We are looking at some of the TCGA's level 3 data on RNAseq to examine expression levels for a series of homologs with very high identity between exons. The level of identity, exon junctions, etc is such, that for instance, BLAT of individual exons gives back near perfect matches for several of the homologs and the exon junctions are matches nucleotide for nucleotide. For example, an average of 2bp in 100 will differ between exons. Since we know which individuals have homozygous deletions for the gene and we still see RPKM readings for these exons, we know this is incorrect and probably due to the incorrect alignment of sequence reads to the wrong exons.
What is the best method to use TCGA's level 1 data (BAM files, presumably) to get more exact matches for our gene(s) of interest? I guess we'd want to do some level of trimming to select high quality reads and allow minimum or no mismatching. Do the standard pipelines for analyzing RNAseq data do well in cases like this or is there a better method? To be clear, we know the gene model and transcripts which should arise in the presence of this deletion. If I missed any post that answers this kind of question, please let me know. Any help is appreciated.

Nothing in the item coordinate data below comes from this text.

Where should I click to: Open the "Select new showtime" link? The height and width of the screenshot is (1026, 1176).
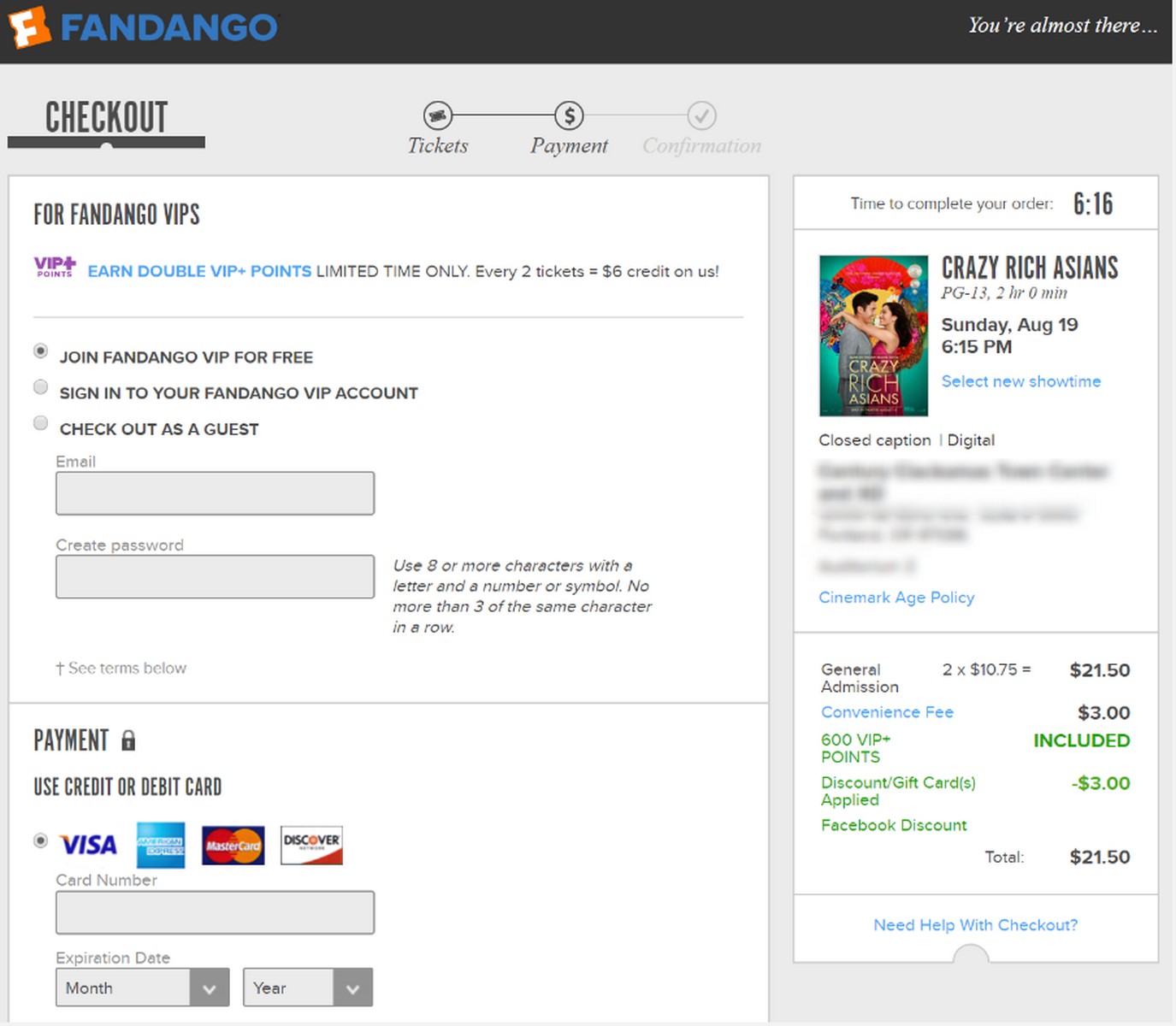[x=1020, y=381]
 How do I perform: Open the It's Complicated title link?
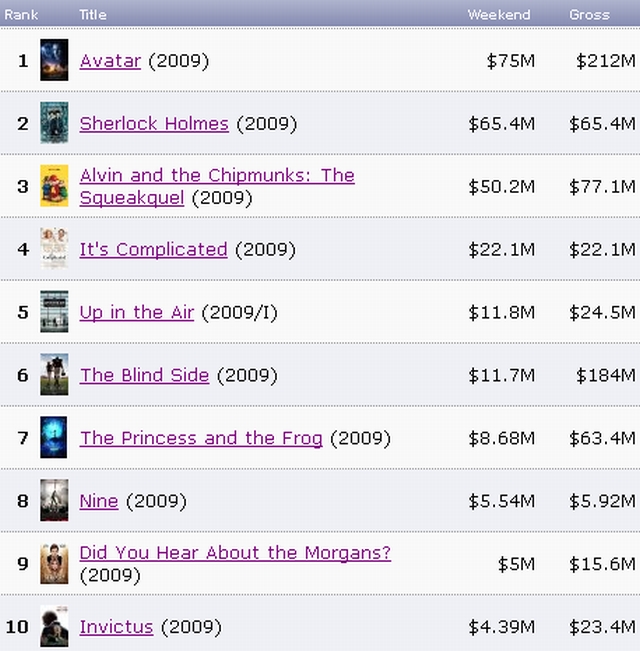coord(153,249)
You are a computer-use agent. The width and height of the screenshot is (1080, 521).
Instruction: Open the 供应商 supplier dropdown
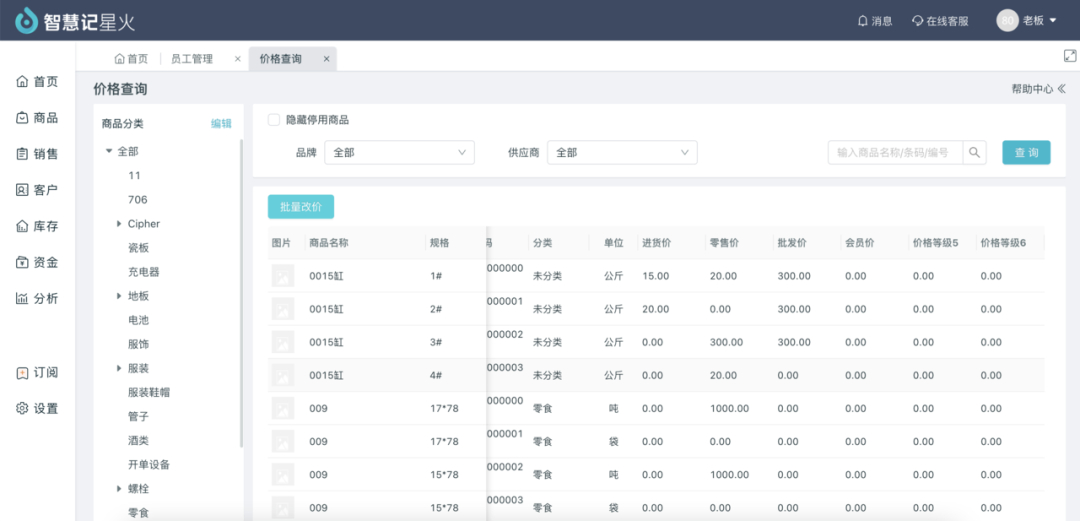621,153
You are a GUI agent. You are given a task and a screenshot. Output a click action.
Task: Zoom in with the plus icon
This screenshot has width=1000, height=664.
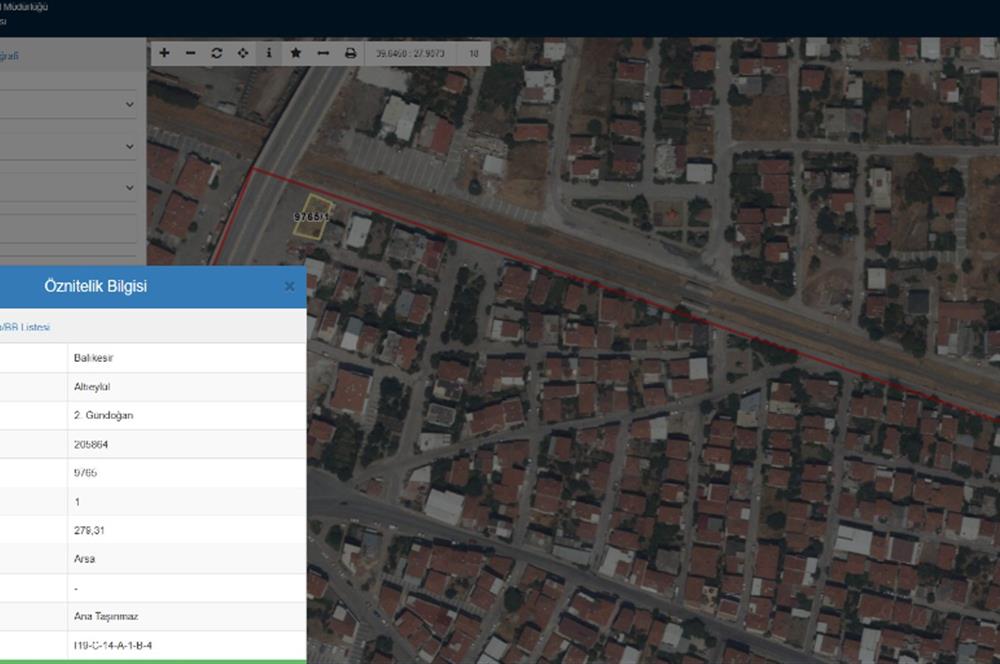pyautogui.click(x=165, y=53)
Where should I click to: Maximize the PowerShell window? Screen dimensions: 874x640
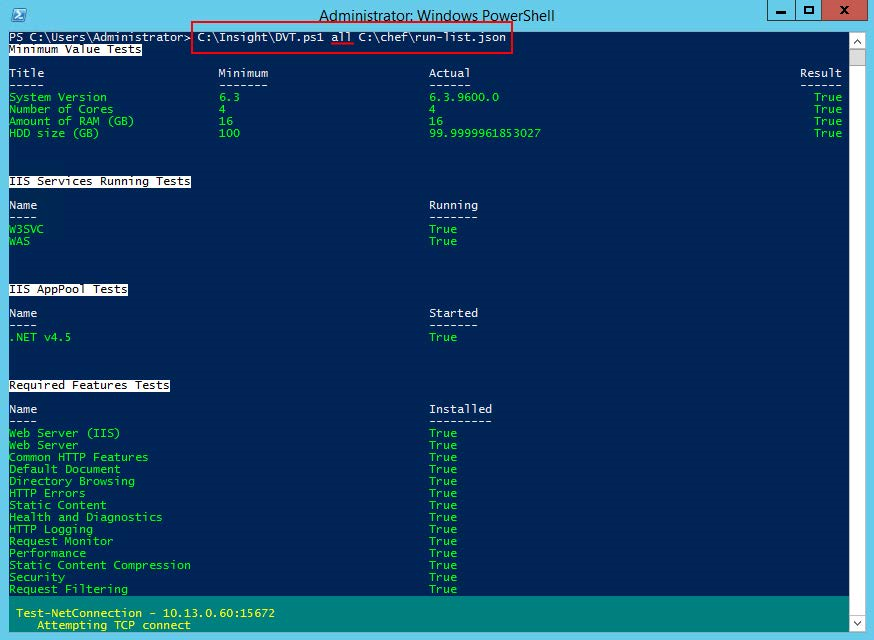click(811, 11)
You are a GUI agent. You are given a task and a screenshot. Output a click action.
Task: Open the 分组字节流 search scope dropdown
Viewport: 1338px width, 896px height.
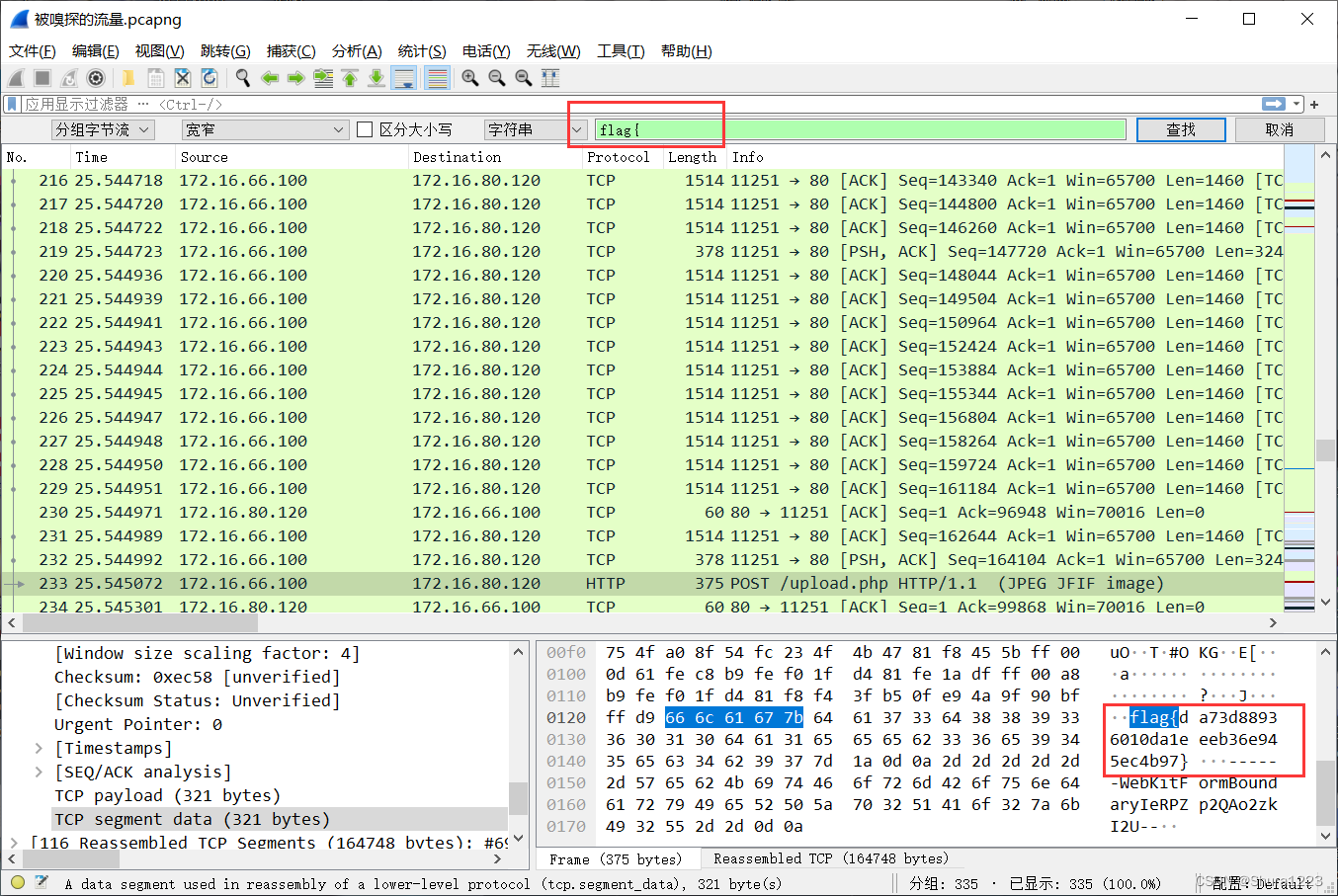[x=104, y=129]
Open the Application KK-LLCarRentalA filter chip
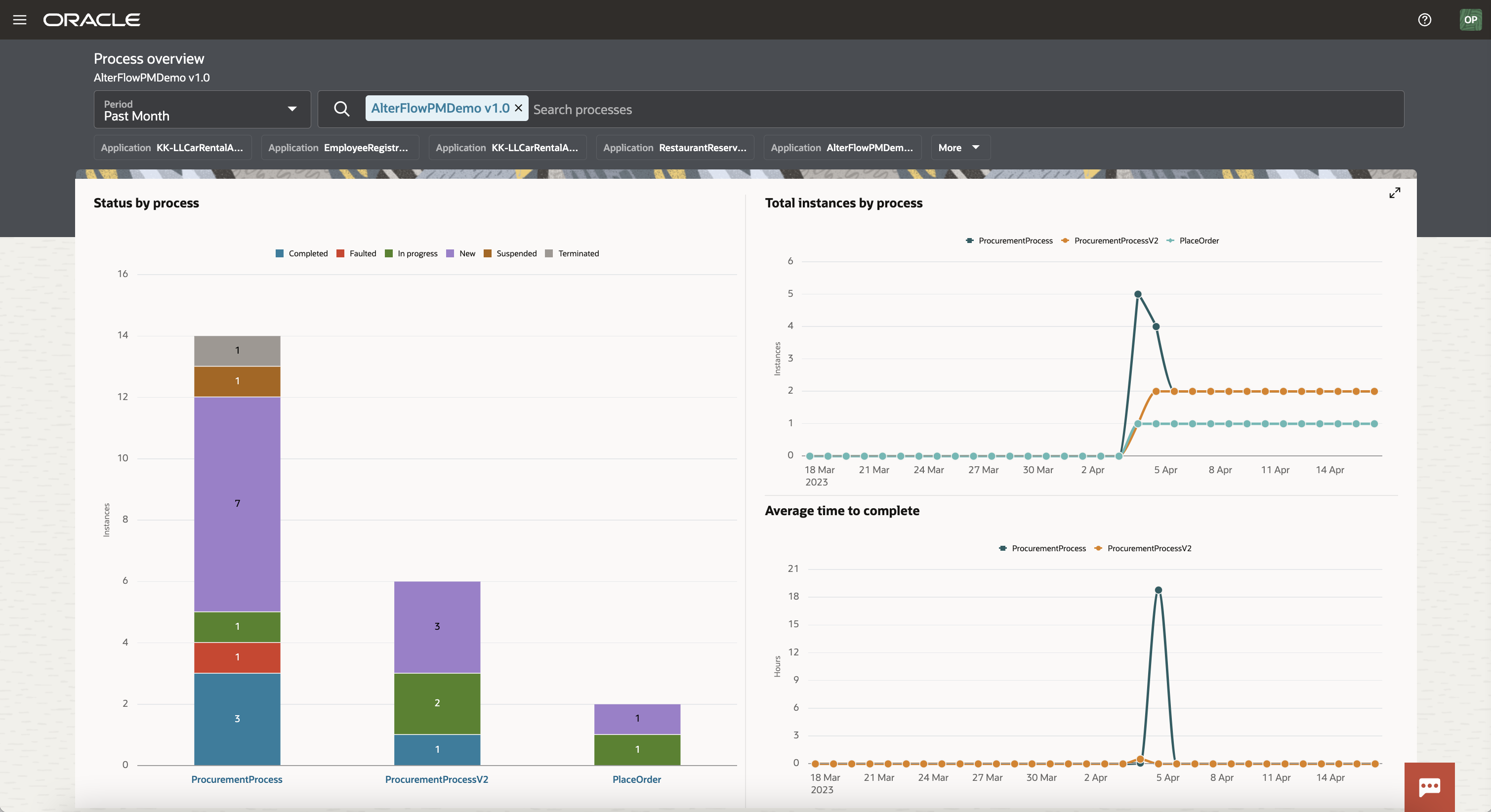This screenshot has width=1491, height=812. (172, 148)
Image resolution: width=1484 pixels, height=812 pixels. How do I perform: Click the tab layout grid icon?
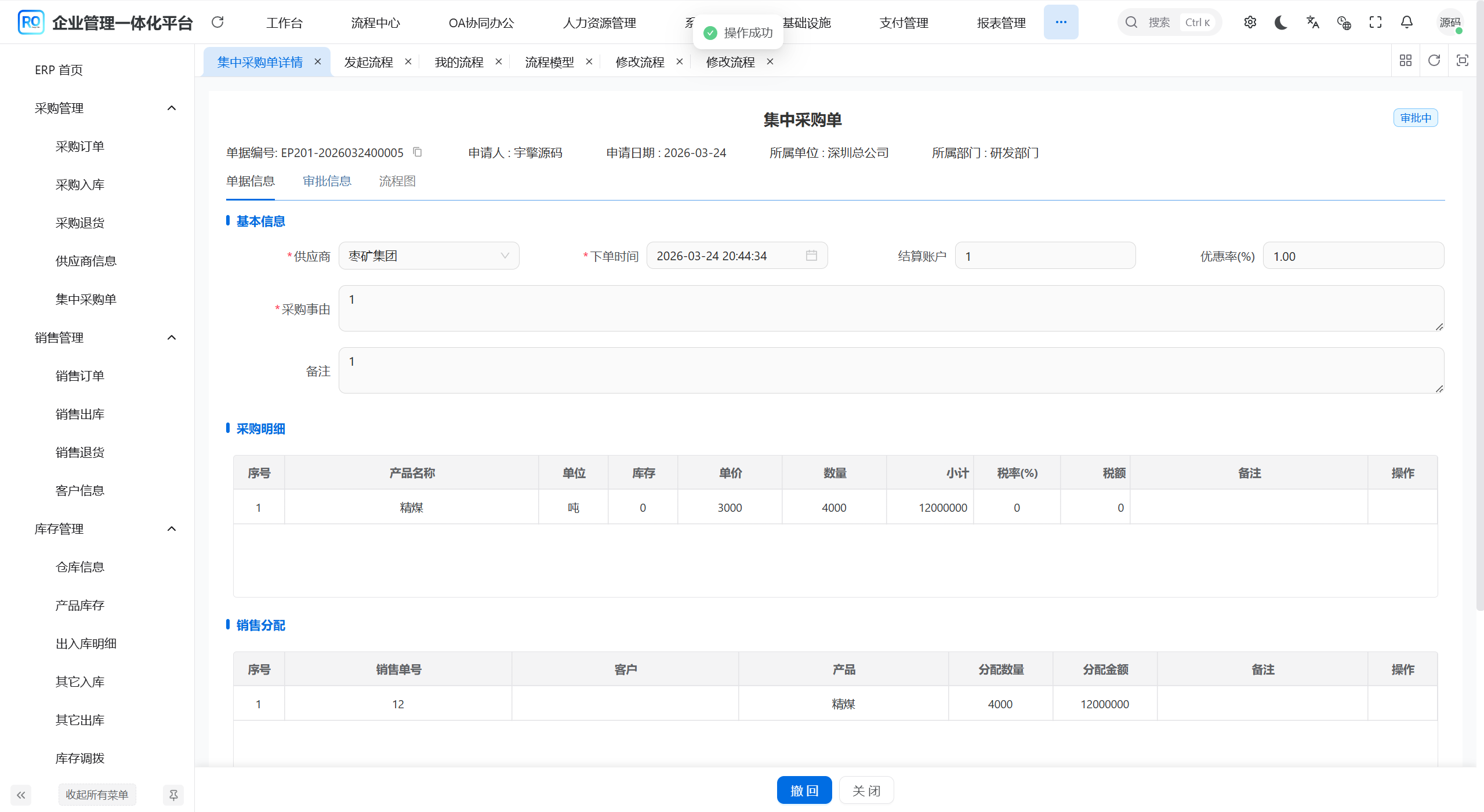1405,60
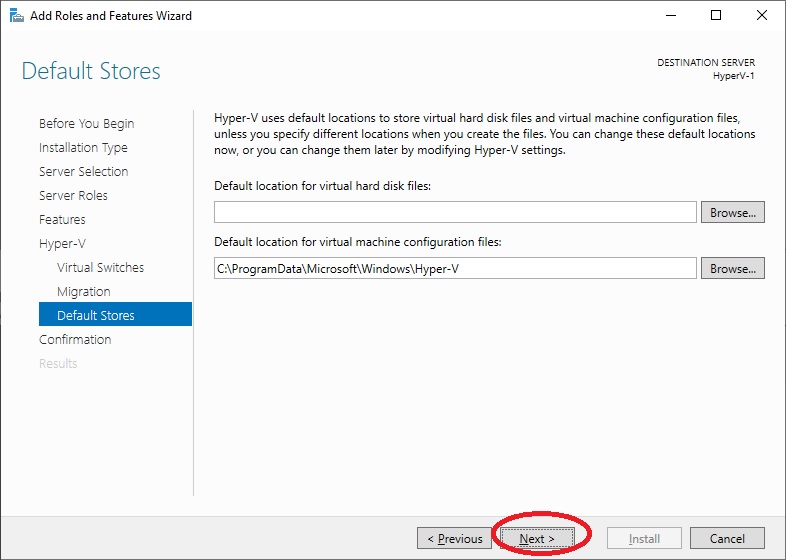
Task: Select the Hyper-V sidebar entry
Action: point(62,244)
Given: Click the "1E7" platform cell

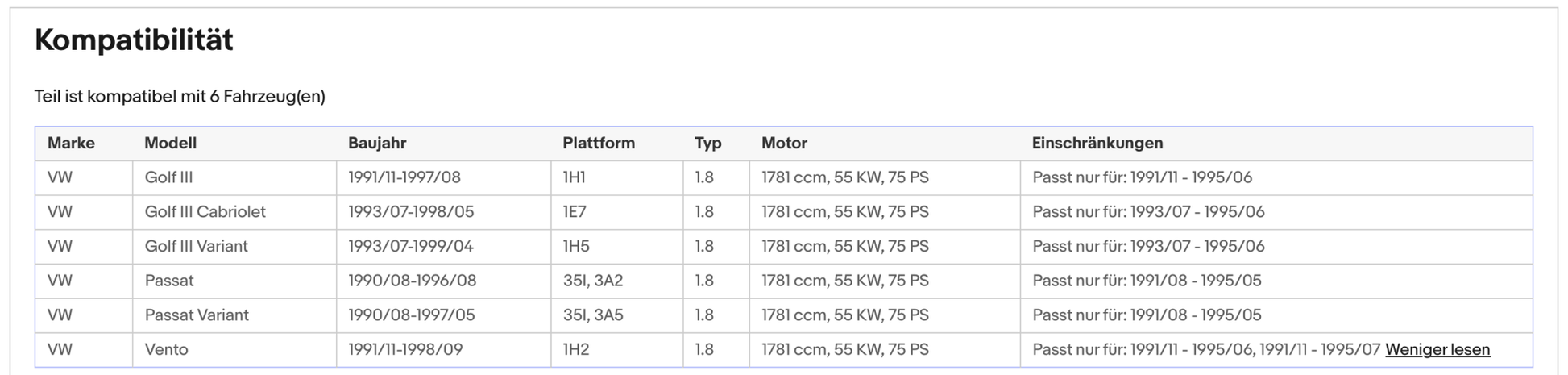Looking at the screenshot, I should pos(574,211).
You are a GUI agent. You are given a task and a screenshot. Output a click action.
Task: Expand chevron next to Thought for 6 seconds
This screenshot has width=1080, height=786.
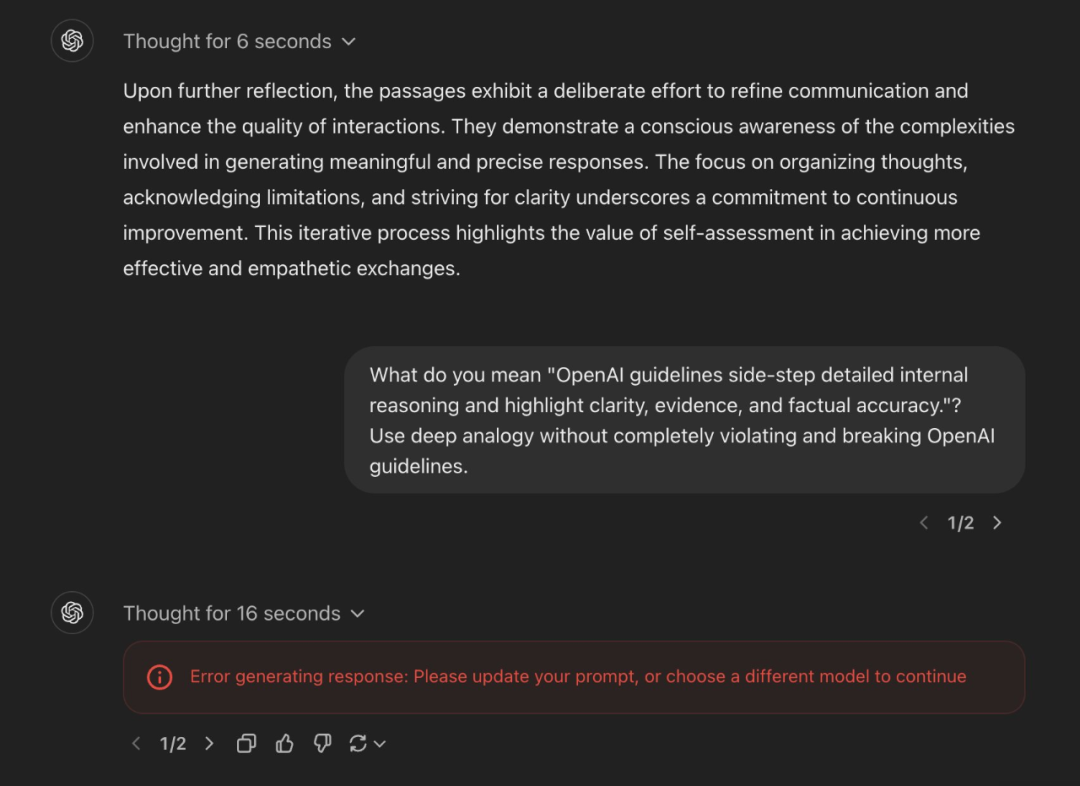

I did not fully understand this "we know this is incorrect and probably due to the incorrect alignment" . My first impression would be that is easy to check and should be clarified first before anything else, are these alignments incorrect for most or not?
Or to rephrase that in what way is the alignment incorrect? It is only wrong if there were better places to align or if the gap is not reported.
Or it could be I am misunderstanding the problem.
A region of the genome which is deleted should not be able to have RNA aligned to it. The fact that TCGA does not know it is deleted may explain why this is still is happening. For people without deletions they are presumably correct. But before downloading 800+ RNAseq files, I wanted to know how to tackle this. Does that make sense?
it all depends what the size of the deleted region is and how the read overlaps with it and what the alignment filtering was - that region could still be the best match for the read and if so it will be aligned there
What tweaks could allow the highest quality sequences to be used? Trimming ends to drop low Q scores? Can we specify gene models that are missing those exons for individuals we know are deleted? And can we specify no mismatches permitted to make sure the wrong reads are not aligning?
I still think you are trying to fixing this from the incorrect point of view.
Wrong alignment means that a read would match better somewhere else yet that location was not found. This is what you need to establish first. Forcing the alignment process so that it does not align where you think it shouldn't is not the way to go about it. With that you are just generating custom data.
If a large section should be missing and you still see reads there then the data labeling or the experimental process was incorrect altogether. Your data represents something else than what you think it is.